* [The task]: Exact copy, no pictures: set down the lines from the one holding "347x455 pixels. Task: Sort" through the final line of the records below.

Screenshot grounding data
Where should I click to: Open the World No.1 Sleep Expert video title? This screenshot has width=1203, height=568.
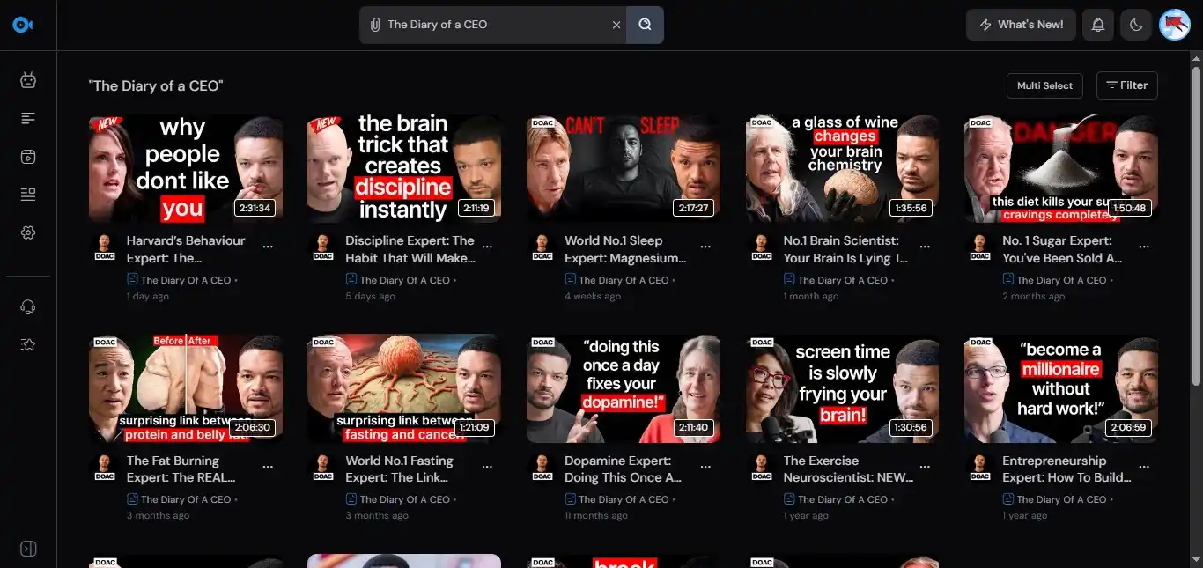pos(624,249)
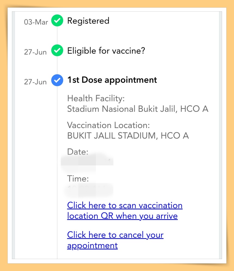This screenshot has width=234, height=271.
Task: Click the blurred appointment date value
Action: coord(87,162)
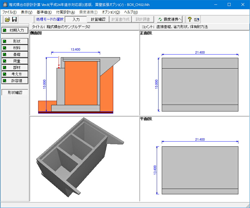Switch to 計算確認 mode
Viewport: 250px width, 208px height.
coord(98,19)
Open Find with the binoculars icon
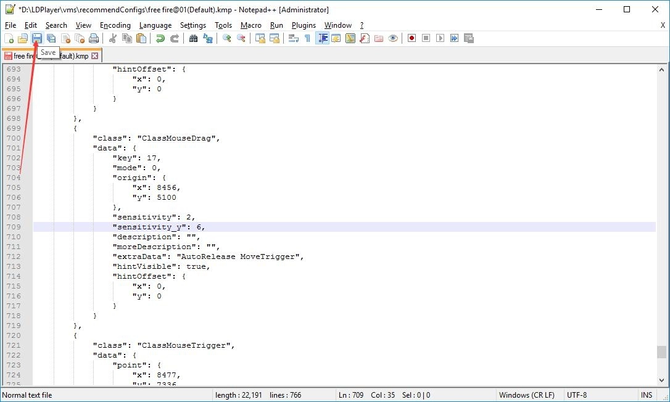670x402 pixels. click(193, 38)
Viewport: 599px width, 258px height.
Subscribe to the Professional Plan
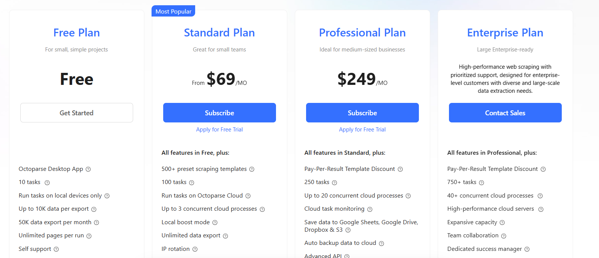(x=362, y=113)
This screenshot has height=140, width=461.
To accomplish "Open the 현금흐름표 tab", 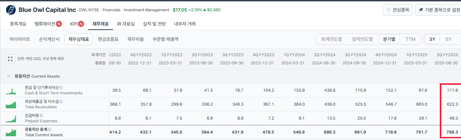I will point(108,39).
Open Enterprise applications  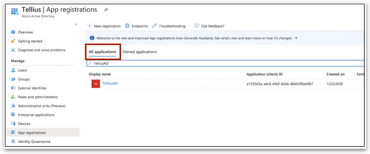pos(36,115)
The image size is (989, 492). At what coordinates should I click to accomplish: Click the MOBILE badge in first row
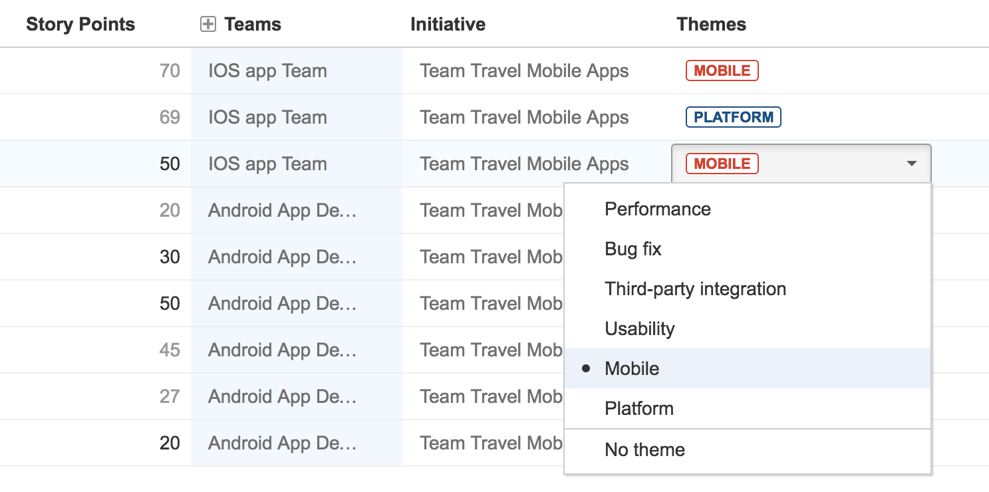(x=722, y=71)
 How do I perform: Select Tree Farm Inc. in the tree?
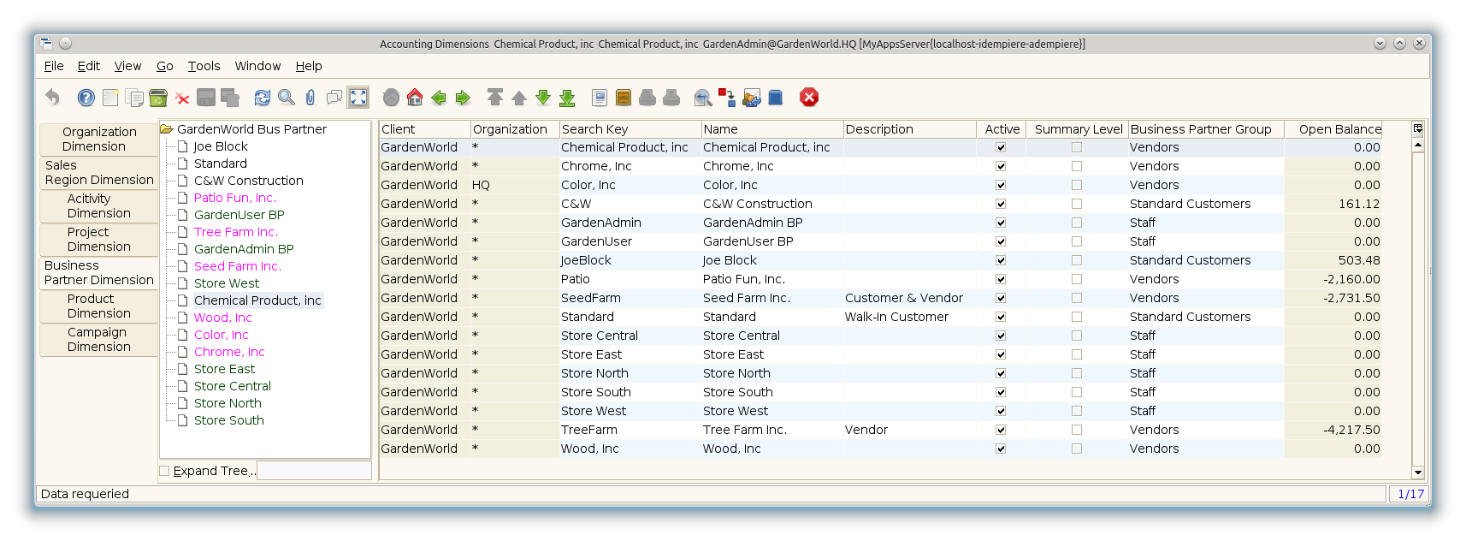pyautogui.click(x=235, y=232)
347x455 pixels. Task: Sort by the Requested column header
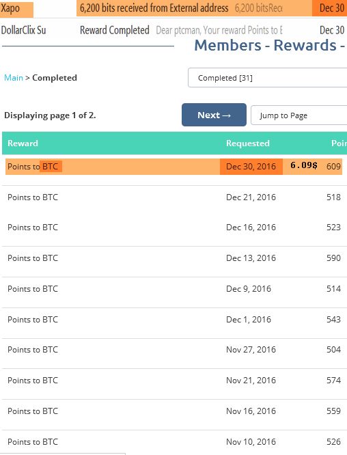(248, 143)
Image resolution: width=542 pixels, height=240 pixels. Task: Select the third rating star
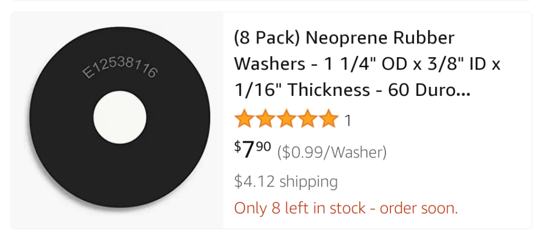[286, 119]
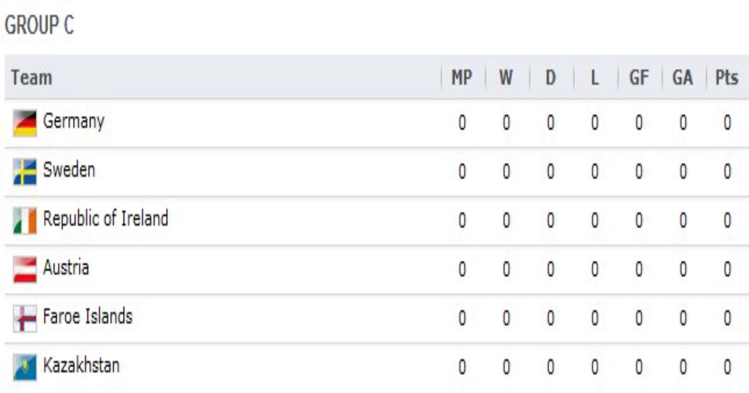Click the GROUP C heading
Screen dimensions: 749x393
point(39,26)
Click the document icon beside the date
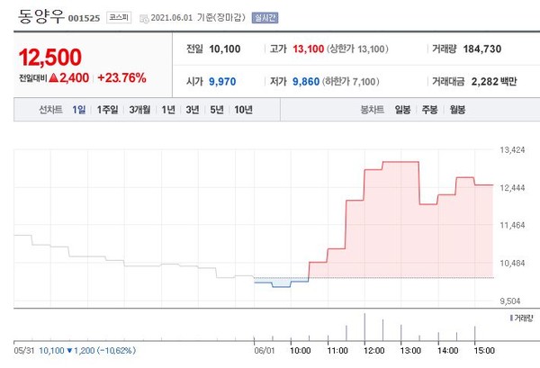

* [Solution to the problem]:
347x455 pixels. Task: Sort by the Requested column header
(248, 143)
Image resolution: width=542 pixels, height=240 pixels. Task: Select the third rating star
[286, 119]
Click the GROUP C heading
Screen dimensions: 749x393
point(39,26)
Click the document icon beside the date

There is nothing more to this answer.